Sunday, March 06, 2005

At Home?

This is in answer to one of the three highly cherished comments on this blog (see here). There were two things that made me think. Why was the comment on the situation in the USA while I was writing about Japan where gender equality is much younger and therefore much more vulnerable than in the USA? And what reasons other than religious ones can there be for staying at home?

Let me look back awhile to our gatherer-hunter ancestors. No-one stayed at home there. Home had to be where the food grew. Women provided most of it. And they produced the children. So the men got a little bored, perhaps, and asked themselves, if there were more exiting things to do. Killing big game was exiting, so perhaps killing people could be even more exiting? They invented war.

So on to early agricultural societies. Everyone stayed at home there - in times of peace, that is. I'm rushing things here, but on we go to early civilisation. Cities, artisans and texts. And what do we find in those texts among other things? Reasons, firmly grounded in religion, why women ought to stay at home. Be it the irate god of early jews, working overtime to establish his status as a one and only god. Be it the olympic kindergarten of the greeks or even god's/christ's representative on earth, st. paul, firmly crushing what little freedom women might have glimpsed in earlier parts of the new testament under foot.

As yet however, most of the time men stay at home too. Production is still quite firmly rooted at home or in the fields adjacent to it. Women produce textiles and food. They may have neither rights nor property, but they are working hard and they can see that their work is essential. Men leave the women at home for trade, politics and war. Ah, and war had meanwhile been developed into a fine art. Whole cultures were built around the noble virtues of the warrior. The men may have been traders and politicians, but only as warriors did they feel really glorious.

Basically nothing changes till the industrial revolution. Now there is a growing middle class aspiring to the lifestyle of the nobility. These men are no longer soldiers, but they still fight. They fight in the law courts and parlaments, they fight over markets and companies - and they hate to surrender. They cannot sustain their elevated lifestyle without working, but they can place their womenfolk in the home to show that they are top of the heap. The women do absolutely nothing, but being charming and pretty. Servants do all the rest. Let the wives and daughters embroider ornaments, let them sing a little, but most of all, let them be idle in a busy sort of way.

It is an amazing concept. The world has never seen anything like it. And it only holds true for a tiny minority. Most people are still far too poor to copy this bizarre arrangement. If work can no longer be had at home, women go to work in the mines, in the factories. They only get paid half as much as the men, but what can they do?

**********

| STATED TASK 1 |
According to the post, what did the men invent after finding killing big game exciting?
| STATED TASK 2 |
Please retype the records starting at the line that contains "The image size is (1024, 543)." and ending at the line that contains "[x=354, y=8]", with both of those lines included.

| RECORDS FOR THE TASK |
**********

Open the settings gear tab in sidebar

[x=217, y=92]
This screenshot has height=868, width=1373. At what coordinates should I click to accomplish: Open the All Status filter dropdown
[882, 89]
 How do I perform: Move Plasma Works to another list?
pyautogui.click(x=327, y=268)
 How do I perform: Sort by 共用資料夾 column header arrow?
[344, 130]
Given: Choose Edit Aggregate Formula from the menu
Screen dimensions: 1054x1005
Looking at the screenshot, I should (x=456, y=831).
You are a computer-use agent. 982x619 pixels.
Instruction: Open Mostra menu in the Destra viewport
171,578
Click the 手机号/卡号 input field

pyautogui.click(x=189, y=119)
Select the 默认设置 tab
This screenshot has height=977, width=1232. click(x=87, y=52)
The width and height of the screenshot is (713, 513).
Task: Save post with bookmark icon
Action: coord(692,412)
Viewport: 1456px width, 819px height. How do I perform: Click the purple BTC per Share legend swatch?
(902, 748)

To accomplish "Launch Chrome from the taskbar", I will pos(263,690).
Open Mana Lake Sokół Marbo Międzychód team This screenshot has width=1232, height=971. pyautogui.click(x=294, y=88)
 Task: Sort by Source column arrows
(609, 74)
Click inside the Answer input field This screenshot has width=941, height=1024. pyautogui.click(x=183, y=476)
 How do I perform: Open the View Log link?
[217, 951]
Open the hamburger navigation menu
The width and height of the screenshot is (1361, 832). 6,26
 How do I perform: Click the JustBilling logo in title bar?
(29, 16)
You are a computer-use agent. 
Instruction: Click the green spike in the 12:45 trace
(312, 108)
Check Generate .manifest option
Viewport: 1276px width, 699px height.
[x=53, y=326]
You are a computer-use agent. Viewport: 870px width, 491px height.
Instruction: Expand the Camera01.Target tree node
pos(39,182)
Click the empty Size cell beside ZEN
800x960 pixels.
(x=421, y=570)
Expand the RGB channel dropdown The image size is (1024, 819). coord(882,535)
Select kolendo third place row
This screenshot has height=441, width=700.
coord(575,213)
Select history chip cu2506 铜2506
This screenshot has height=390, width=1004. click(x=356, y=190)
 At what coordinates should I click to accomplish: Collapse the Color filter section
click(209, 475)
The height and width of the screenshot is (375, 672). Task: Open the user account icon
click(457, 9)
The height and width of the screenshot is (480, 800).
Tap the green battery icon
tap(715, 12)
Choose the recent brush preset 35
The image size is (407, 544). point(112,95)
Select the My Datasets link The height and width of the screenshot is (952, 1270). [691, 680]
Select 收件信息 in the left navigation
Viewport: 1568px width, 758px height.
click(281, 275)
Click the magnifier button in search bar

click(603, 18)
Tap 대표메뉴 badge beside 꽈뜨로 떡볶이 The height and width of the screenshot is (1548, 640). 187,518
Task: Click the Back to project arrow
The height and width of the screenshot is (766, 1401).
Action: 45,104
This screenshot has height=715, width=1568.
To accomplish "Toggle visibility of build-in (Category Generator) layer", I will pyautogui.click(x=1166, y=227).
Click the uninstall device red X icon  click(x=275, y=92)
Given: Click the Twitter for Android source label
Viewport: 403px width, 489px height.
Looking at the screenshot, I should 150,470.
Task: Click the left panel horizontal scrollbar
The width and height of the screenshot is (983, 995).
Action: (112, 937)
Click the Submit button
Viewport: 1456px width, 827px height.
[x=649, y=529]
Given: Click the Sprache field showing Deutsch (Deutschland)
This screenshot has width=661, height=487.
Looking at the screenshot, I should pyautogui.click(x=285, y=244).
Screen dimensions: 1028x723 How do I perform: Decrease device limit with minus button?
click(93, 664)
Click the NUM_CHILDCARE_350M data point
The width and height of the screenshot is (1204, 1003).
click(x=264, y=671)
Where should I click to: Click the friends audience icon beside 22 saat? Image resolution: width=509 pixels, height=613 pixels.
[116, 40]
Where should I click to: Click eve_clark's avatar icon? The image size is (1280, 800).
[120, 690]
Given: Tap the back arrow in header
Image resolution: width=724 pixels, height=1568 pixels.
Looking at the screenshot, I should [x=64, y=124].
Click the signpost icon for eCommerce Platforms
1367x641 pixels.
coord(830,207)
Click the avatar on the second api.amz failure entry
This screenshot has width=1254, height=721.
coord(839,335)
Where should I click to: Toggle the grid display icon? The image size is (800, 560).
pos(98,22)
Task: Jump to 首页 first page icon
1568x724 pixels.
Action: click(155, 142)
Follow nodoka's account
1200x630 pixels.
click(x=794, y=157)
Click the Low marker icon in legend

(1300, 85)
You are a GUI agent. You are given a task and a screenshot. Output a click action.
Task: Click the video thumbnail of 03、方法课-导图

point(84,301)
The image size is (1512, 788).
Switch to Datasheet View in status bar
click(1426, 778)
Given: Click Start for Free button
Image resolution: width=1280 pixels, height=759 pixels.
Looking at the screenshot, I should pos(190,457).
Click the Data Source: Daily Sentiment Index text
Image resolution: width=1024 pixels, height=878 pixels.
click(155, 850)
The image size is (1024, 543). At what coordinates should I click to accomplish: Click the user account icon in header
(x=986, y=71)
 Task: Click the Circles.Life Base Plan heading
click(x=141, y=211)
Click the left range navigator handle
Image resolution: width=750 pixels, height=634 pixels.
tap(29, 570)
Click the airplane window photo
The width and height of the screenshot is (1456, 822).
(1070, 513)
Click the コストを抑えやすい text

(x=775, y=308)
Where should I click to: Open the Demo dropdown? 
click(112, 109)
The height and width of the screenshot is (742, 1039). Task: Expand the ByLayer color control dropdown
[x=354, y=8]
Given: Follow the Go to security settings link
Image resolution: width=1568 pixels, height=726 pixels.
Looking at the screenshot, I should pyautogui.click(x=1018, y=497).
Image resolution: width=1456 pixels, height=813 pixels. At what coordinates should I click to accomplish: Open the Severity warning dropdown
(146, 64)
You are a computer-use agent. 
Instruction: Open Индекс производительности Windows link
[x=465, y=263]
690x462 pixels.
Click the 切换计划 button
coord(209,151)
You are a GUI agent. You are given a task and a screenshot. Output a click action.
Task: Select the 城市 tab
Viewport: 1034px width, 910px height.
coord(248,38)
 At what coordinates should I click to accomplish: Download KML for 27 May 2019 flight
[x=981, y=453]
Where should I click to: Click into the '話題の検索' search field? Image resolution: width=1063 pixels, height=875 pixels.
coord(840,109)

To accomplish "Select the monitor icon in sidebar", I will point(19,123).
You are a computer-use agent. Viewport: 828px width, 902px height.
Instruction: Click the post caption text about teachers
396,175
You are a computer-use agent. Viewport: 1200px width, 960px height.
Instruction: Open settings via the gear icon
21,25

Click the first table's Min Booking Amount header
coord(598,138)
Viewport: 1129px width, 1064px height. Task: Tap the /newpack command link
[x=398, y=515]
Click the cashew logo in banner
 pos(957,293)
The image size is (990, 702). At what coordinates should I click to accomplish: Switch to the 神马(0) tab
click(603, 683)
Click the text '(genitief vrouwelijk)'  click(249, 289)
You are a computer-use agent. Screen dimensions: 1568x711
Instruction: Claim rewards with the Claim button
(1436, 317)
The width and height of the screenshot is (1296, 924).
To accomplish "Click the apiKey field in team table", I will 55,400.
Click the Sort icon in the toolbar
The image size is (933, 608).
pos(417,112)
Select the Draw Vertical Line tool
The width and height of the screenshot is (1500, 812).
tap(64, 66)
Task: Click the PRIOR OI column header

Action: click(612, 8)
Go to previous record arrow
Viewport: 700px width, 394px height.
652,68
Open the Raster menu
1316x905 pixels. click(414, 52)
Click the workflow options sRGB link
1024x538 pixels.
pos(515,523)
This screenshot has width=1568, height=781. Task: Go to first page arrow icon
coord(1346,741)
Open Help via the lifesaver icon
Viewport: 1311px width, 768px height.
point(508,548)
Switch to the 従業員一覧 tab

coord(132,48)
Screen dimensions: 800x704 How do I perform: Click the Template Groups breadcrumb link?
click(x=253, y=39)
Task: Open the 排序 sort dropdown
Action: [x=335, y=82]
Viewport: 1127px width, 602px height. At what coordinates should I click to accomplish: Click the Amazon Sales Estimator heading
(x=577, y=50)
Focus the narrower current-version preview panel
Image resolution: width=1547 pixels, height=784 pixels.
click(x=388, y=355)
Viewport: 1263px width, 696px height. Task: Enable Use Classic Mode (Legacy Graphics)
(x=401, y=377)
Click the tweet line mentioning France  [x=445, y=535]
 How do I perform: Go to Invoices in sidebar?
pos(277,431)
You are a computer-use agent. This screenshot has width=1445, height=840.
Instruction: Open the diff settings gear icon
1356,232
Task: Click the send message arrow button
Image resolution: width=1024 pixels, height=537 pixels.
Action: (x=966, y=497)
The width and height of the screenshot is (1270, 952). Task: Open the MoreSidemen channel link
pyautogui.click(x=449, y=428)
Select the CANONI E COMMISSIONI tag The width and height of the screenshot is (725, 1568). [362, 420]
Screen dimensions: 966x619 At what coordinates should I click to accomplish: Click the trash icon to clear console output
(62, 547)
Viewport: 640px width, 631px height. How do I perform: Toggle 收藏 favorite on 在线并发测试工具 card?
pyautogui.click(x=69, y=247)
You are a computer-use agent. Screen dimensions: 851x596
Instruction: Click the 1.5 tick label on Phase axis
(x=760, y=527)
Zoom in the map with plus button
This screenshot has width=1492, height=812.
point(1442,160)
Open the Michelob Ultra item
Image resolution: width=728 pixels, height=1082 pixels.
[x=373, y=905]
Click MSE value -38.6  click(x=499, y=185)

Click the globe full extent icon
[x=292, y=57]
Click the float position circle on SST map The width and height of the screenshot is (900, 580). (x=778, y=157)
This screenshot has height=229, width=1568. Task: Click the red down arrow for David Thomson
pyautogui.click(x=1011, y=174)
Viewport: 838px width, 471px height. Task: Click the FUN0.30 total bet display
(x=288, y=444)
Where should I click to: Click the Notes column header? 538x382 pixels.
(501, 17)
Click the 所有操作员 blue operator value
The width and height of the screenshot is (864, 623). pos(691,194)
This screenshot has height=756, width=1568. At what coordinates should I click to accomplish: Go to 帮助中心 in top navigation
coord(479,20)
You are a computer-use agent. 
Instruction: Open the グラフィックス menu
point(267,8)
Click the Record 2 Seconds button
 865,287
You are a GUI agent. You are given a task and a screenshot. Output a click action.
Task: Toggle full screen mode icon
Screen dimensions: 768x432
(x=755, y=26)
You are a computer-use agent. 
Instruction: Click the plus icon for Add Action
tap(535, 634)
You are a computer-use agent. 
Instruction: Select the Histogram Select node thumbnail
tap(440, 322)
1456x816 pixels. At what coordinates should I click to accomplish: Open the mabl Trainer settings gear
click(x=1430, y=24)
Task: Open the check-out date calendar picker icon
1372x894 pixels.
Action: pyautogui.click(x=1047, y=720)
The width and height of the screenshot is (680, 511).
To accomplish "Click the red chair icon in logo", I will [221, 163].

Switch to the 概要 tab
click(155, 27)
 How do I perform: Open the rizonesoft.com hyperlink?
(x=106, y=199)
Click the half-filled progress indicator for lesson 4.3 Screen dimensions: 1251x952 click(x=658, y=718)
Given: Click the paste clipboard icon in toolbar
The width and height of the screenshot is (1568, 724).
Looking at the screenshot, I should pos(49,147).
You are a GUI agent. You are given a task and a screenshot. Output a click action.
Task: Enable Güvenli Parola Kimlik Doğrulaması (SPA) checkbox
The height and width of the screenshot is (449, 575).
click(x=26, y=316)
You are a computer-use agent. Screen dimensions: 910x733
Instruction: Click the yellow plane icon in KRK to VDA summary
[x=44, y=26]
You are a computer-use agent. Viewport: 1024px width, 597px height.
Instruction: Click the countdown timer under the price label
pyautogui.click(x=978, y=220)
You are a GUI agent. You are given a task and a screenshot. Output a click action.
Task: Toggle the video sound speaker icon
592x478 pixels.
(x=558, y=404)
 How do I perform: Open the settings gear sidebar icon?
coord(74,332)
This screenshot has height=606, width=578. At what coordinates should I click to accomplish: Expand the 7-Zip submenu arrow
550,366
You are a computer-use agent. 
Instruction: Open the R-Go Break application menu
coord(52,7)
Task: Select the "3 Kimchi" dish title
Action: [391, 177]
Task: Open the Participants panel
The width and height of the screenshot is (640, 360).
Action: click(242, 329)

**********

| ANSWER 1 |
They invented war.

| ANSWER 2 |
The image size is (1024, 543). At what coordinates should I click to accomplish: Click the user account icon in header
(x=986, y=71)
 Task: Click the Circles.Life Base Plan heading
click(x=141, y=211)
Click the left range navigator handle
Image resolution: width=750 pixels, height=634 pixels.
tap(29, 570)
Click the airplane window photo
The width and height of the screenshot is (1456, 822).
(1070, 513)
Click the コストを抑えやすい text

(x=775, y=308)
Where should I click to: Open the Demo dropdown? 
click(112, 109)
The height and width of the screenshot is (742, 1039). Task: Expand the ByLayer color control dropdown
[x=354, y=8]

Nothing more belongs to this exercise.